As reported in March by The American Independent, at least 12 dispensaries in California were audited by the IRS based on the decision that past dispensary business deductions were invalid due to a clause in the federal tax code that prohibits businesses trafficking in Schedule I or II drugs from making tax deductions.

 

Marijuana is a Schedule 1 drug according to the federal Controlled Substances Act (CSA), meaning it has no accepted medical use in treatment – despite the fact that the Feds annually provide medical marijuana to a select group of patients and certain government agencies have endorsed medicinal cannabis just in the last year.

 

NORML Executive Director Allen St.
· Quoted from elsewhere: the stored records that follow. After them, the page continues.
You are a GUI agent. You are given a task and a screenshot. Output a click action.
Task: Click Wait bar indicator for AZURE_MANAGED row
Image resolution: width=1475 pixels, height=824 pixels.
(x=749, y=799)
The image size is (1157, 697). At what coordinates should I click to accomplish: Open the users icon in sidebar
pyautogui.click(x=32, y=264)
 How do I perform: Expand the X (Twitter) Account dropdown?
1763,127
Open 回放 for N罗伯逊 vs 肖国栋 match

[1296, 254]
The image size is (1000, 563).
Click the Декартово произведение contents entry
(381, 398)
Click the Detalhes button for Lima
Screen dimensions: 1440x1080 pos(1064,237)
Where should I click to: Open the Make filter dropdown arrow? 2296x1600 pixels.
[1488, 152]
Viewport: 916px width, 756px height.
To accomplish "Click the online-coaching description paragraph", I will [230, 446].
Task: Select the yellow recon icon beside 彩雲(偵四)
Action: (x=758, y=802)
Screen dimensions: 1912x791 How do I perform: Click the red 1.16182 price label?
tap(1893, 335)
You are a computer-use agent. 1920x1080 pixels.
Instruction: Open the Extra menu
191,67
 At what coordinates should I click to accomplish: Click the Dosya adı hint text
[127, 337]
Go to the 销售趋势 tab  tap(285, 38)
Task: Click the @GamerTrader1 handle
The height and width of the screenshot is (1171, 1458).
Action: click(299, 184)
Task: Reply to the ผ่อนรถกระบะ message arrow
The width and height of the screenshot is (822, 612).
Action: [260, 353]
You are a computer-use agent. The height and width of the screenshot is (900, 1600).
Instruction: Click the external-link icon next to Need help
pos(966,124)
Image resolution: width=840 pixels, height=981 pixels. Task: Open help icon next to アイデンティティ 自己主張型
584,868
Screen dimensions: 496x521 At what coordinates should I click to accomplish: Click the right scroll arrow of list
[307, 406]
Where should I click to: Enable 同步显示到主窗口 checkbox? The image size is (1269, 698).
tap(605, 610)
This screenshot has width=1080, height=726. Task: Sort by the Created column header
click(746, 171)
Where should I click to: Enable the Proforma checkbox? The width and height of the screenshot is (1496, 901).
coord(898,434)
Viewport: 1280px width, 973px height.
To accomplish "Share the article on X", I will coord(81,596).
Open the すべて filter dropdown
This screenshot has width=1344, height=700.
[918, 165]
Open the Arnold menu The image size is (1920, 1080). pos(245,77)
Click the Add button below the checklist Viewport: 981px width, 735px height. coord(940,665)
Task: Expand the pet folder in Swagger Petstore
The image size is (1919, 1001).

Pierre likened the Feds’ approach to the means by which they ultimately jailed notorious Chicago gangster Al Capone – for tax evasion, not for all of his bootlegging and violent crime. Substitute illegal (in the Feds’ view) marijuana today for illegal alcohol back in the day, and history is repeating itself once again.

 

The crucial case here involves the Marin Alliance for Medical Marijuana (MAMM), operated by prominent Bay Area cannabis activist Lynette Shaw. MAMM was the first dispensary to receive a final audit decision from the IRS, handing Shaw a mind-boggling bill for $800,000 in back taxes owed – just for 2009, and informing her in total, MAMM owes “millions and millions” of tax dollars to the government.

 

Shaw intends to file an appeal in U.S. Tax Court by May. In 2007, a San Francisco dispensary had their tax payments sliced to just over one percent of what the IRS claimed it owed. Shaw’s taxes could be similarly reduced, but even if the Tax Court rules against her, Shaw would welcome a challenge in a court of appeals, because a victory there would ensure that the threat of IRS audits of any dispensary would be meaningless.

 

Shaw will base her case on the premise that the IRS is applying standards of illicit drugs to a medicine that has been legalized by state governments. She also intends to contest the Schedule I classification of marijuana that permitted the IRS to audit the dispensaries. To that end, Shaw will find it most difficult to win; as St. Pierre noted, no judge is going to overturn the CSA. But on her other points, perhaps Shaw can protect medical marijuana dispensaries from fading away, just as they are becoming part of the commercial and cultural mainstream in states like California and Colorado.  

 

Among the bitter ironies of these audits is that dispensaries are paying more state and local taxes than ever, and that if the IRS wins, the taxes they’ll collect from MAMM and other dispensaries will be used to fund the very anti-medical marijuana efforts that threaten to destroy the dispensary model.